**Exercise details:** Transcribe the data in full, keeping each line exactly as it appears.

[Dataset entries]
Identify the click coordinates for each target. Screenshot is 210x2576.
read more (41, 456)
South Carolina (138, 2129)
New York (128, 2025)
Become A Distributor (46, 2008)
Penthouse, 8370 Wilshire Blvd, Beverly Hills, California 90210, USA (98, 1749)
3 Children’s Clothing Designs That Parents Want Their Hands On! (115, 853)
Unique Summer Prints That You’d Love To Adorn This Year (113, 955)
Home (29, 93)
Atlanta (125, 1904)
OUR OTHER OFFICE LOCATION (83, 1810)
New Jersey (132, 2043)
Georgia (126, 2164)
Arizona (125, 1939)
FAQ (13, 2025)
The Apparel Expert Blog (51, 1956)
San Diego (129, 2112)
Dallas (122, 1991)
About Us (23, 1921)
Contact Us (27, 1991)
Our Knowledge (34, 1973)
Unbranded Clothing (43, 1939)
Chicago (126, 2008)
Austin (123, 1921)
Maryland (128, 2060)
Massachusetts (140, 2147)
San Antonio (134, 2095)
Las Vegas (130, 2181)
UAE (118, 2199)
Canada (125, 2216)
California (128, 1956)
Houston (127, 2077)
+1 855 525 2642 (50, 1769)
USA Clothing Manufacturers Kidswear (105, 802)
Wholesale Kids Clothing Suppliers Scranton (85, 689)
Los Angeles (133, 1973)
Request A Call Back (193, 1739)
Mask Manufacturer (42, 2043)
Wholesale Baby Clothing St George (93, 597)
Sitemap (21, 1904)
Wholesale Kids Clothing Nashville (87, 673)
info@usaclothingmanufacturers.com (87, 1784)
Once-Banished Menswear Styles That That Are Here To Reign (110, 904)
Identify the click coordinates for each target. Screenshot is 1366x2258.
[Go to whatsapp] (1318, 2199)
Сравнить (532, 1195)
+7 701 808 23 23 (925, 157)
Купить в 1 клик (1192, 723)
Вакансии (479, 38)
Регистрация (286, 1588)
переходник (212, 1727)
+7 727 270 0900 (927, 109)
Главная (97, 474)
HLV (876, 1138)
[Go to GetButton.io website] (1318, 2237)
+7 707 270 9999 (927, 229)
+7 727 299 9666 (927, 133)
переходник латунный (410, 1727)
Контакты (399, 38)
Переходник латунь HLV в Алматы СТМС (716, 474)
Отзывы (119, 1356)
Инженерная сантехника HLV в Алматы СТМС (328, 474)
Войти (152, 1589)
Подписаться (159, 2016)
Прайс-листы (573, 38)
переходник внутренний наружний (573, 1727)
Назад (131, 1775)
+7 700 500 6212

**Task output:**
Identify the click coordinates for each target. Screenshot is 210x2576.
read more (41, 456)
South Carolina (138, 2129)
New York (128, 2025)
Become A Distributor (46, 2008)
Penthouse, 8370 Wilshire Blvd, Beverly Hills, California 90210, USA (98, 1749)
3 Children’s Clothing Designs That Parents Want Their Hands On! (115, 853)
Unique Summer Prints That You’d Love To Adorn This Year (113, 955)
Home (29, 93)
Atlanta (125, 1904)
OUR OTHER OFFICE LOCATION (83, 1810)
New Jersey (132, 2043)
Georgia (126, 2164)
Arizona (125, 1939)
FAQ (13, 2025)
The Apparel Expert Blog (51, 1956)
San Diego (129, 2112)
Dallas (122, 1991)
About Us (23, 1921)
Contact Us (27, 1991)
Our Knowledge (34, 1973)
Unbranded Clothing (43, 1939)
Chicago (126, 2008)
Austin (123, 1921)
Maryland (128, 2060)
Massachusetts (140, 2147)
San Antonio (134, 2095)
Las Vegas (130, 2181)
UAE (118, 2199)
Canada (125, 2216)
California (128, 1956)
Houston (127, 2077)
+1 855 525 2642 (50, 1769)
USA Clothing Manufacturers Kidswear (105, 802)
Wholesale Kids Clothing Suppliers Scranton (85, 689)
Los Angeles (133, 1973)
Request A Call Back (193, 1739)
Mask Manufacturer (42, 2043)
Wholesale Baby Clothing St George (93, 597)
Sitemap (21, 1904)
Wholesale Kids Clothing Nashville (87, 673)
info@usaclothingmanufacturers.com (87, 1784)
Once-Banished Menswear Styles That That Are Here To Reign (110, 904)
Identify the click coordinates for each target. Screenshot is 1366x2258.
[Go to whatsapp] (1318, 2199)
Сравнить (532, 1195)
+7 701 808 23 23 (925, 157)
Купить в 1 клик (1192, 723)
Вакансии (479, 38)
Регистрация (286, 1588)
переходник (212, 1727)
+7 727 270 0900 (927, 109)
Главная (97, 474)
HLV (876, 1138)
[Go to GetButton.io website] (1318, 2237)
+7 707 270 9999 (927, 229)
+7 727 299 9666 (927, 133)
переходник латунный (410, 1727)
Контакты (399, 38)
Переходник латунь HLV в Алматы СТМС (716, 474)
Отзывы (119, 1356)
Инженерная сантехника HLV в Алматы СТМС (328, 474)
Войти (152, 1589)
Подписаться (159, 2016)
Прайс-листы (573, 38)
переходник внутренний наружний (573, 1727)
Назад (131, 1775)
+7 700 500 6212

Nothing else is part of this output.